If I create a list, I won't be able to stop because I can't leave anyone/any piece out. I will pretend "favourite pieces" in the title was put in singular form.

There can only be one great piece, and, for me, that is *Beethoven's Sonata No. 23 in F minor, Op. 57 ("Appassionata")*.


----------



## Art Rock (Nov 28, 2009)

*Mendelssohn*:
Symphony 3 Scottish
Violin concerto 2

*Brahms*:
Clarinet quintet
Ein Deutsches Requiem
Violin concerto

*Bruch*:
Violin concerto 1

Still more to follow....


----------



## Op.123 (Mar 25, 2013)

An updated list

*Bach*
Violin concerto in A minor
Cello suites

*Beethoven*
Minuet in G
Piano sonata 14
String quartet 13
Symphony no.9
Egmont overture 
Piano concerto no.5
Piano sonata 23
Symphony 5
Symphony 6
Violin concerto op.61
Romance 1
Romance 2
Violin sonata 5
Violin sonata 9

*Berlioz*
Symphony fantastique

*Brahms*
Symphony no.4
Waltz in A-flat
Violin concerto op.77
Double concerto op.102
Hungarian dance no.5
Symphony no.3
Lullaby

*Bruch*
Violin concerto 1
Scottish fantasy

*Chopin*
Minute waltz
Ballade 4
Fantasie impromptu
Mazurka 58
Nocturne 1
Nocturne 2
Nocturne 7
Nocturne 8
Nocturne 19
Piano concerto 1
Piano concerto 2
Scherzo 2

*Debussy*
Reverie

*Dvorak*
Symphony 9
Violin concerto op.53

*Elgar*
Love's greeting

*Faure*
Apres un reve

*Grieg*
Piano concerto op.16
Peer Gynt suite

*Kreisler*
Liebesfreud

*Liszt*
Hungarian rhapsody 2
Nocturne 3

*Massenet*
Thais meditation

*Mendelssohn*
Violin concerto op.64
A midsummer nights dream incidental music
Songs without words op.62
Hebrides overture
Symphony 4
Symphony 5

*Mozart*
Piano concerto 21
Eine kleine nachtmusic
Overture to the marriage of Figaro
Symphony 40
Violin concerto 4
Violin concerto 5
Symphony 25

*Pachelbel*
Canon in D

*Paganini*
Violin concerto 1
Violin concerto 2
Caprice op.1 24

*Pokofiev*
Violin concerto 1
Violin concerto 2

*Rachmaninov*
Vocalise
Rhapsody on a theme of Paganini

*Rimsky-Korskav*
Flight of the bumblebee

*Rossini*
William tell overture

*Saint-Saens *
Violin concerto 3
Havenise
Introduction and rondo a capriccio
The carnival of the animals, the swan
Bacchanale

*Sarasate*
Zigunerwiesen

*Schubert*
String quintet
Serenade

*Schumann*
Violin concerto
Traumerei

*Sibelius*
Finlandia
Violin concerto op.47

*Strauss I*
Radetzky march

*Strauss II*
The blue Danube
The Gypsy baron overture

*Strauss*
Also sprach Zarathustra

*Tchaikovsky*
1812 overture
Symphony pathetique
Violin Concerto op.35
Swan lake
The nutcracker
Valse sentimentale

*Vieuxtemps*
Violin concerto 4
Violin concerto 5

*Vivaldi*
Spring from the four seasons

*Wagner*
Ride of the Valkries

*Wieniawski*
Violin concerto 1
Violin concerto 2


----------



## Op.123 (Mar 25, 2013)

peeyaj said:


> *Schubert*
> 
> *Symphony no. 9 in C major
> String Quintet in C major
> ...


*No Mendelssohn?!!!!*


----------



## Avey (Mar 5, 2013)

These lists are getting a tad excessive.
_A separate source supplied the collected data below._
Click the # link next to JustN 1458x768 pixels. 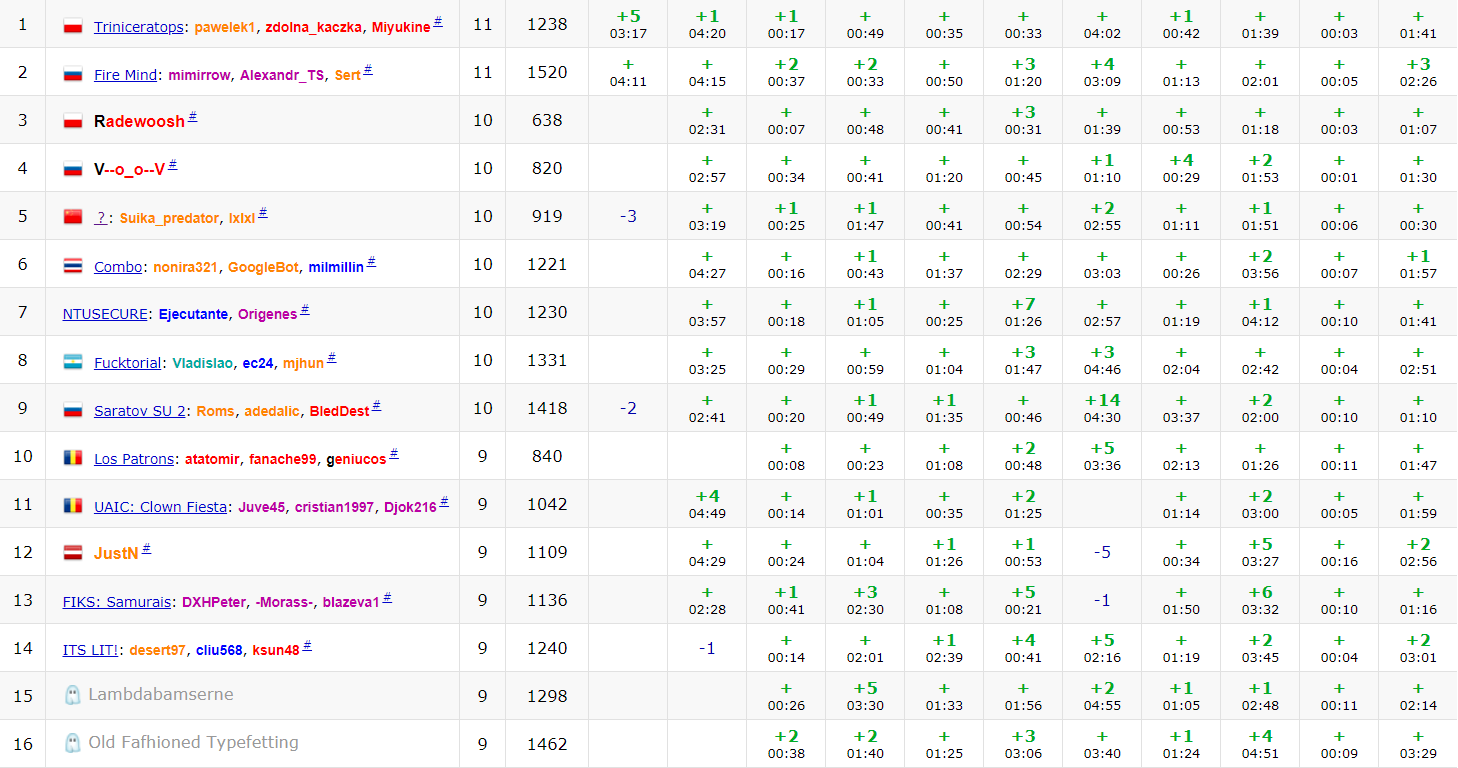click(x=147, y=549)
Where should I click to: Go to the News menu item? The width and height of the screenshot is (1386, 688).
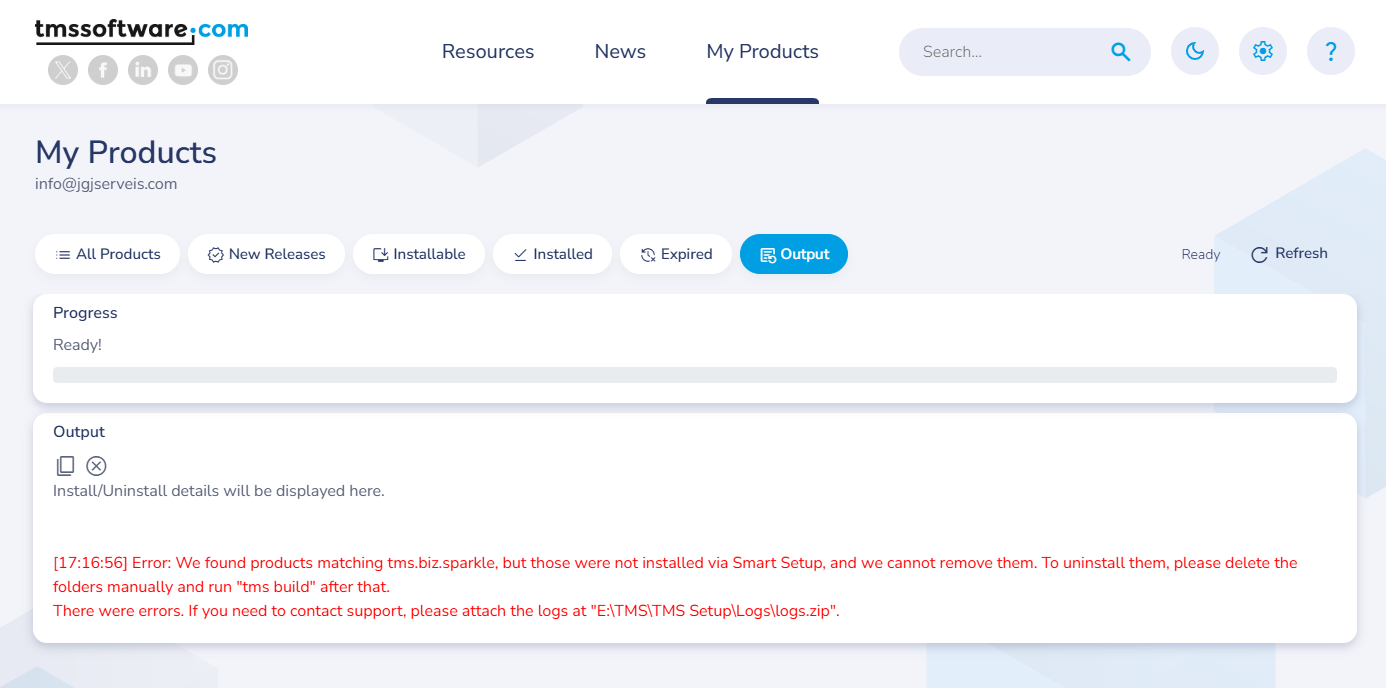620,52
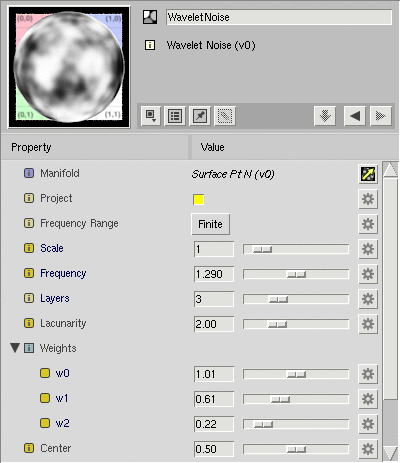
Task: Click the list view icon in toolbar
Action: pos(175,116)
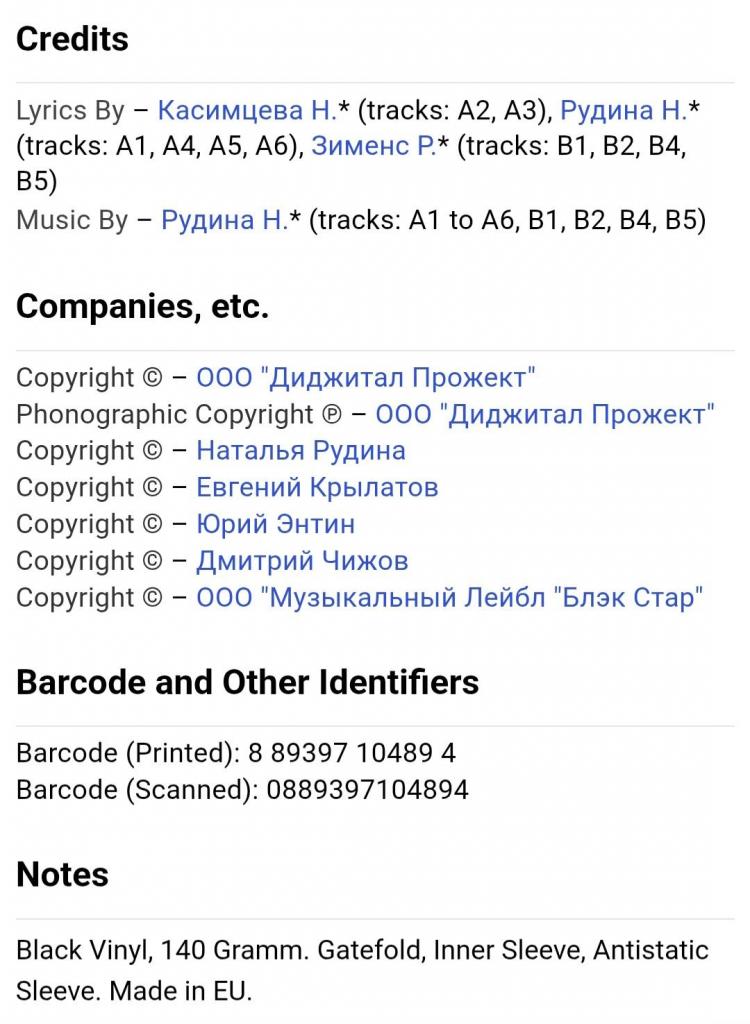This screenshot has width=750, height=1024.
Task: Click the Credits section heading
Action: pos(73,40)
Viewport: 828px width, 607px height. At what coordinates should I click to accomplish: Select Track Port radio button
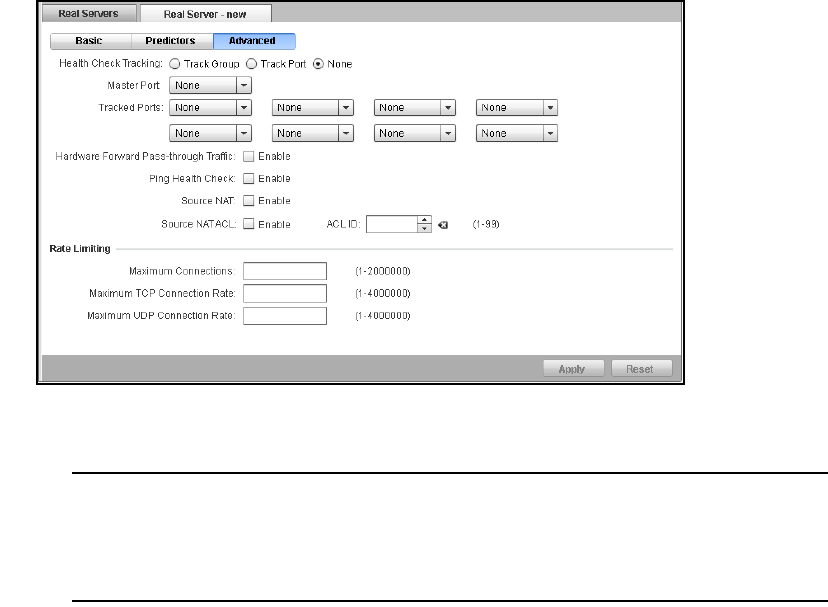251,64
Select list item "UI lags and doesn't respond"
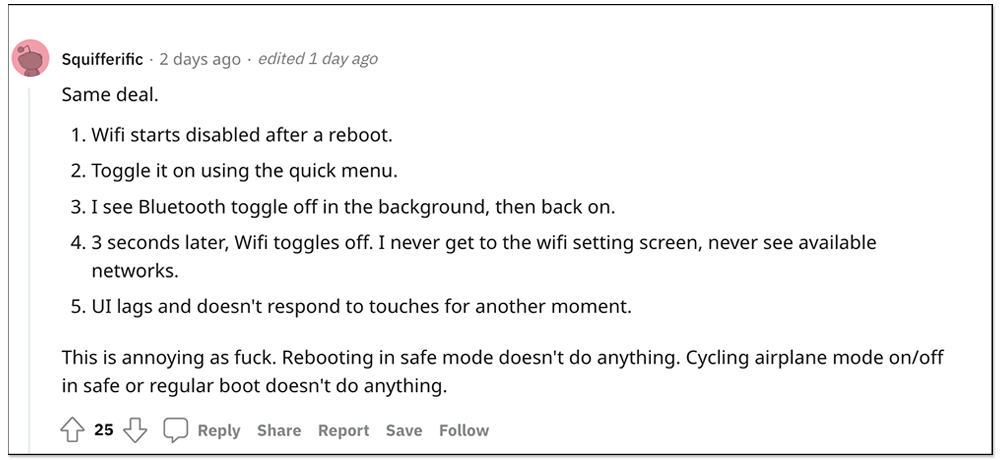This screenshot has width=1000, height=460. (x=351, y=307)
Listing out your favorites of every single composer doesn't illustrate your absolute favorite pieces. Or at least the lists don't give any insight into what pieces are truly _your favorites_ in general; rather they just show that you have favorites of each composer. Don't we all?

I could simply copy and paste Beethoven's catalogue because he's my favorite, but that doesn't indicate my "favorite pieces" in general.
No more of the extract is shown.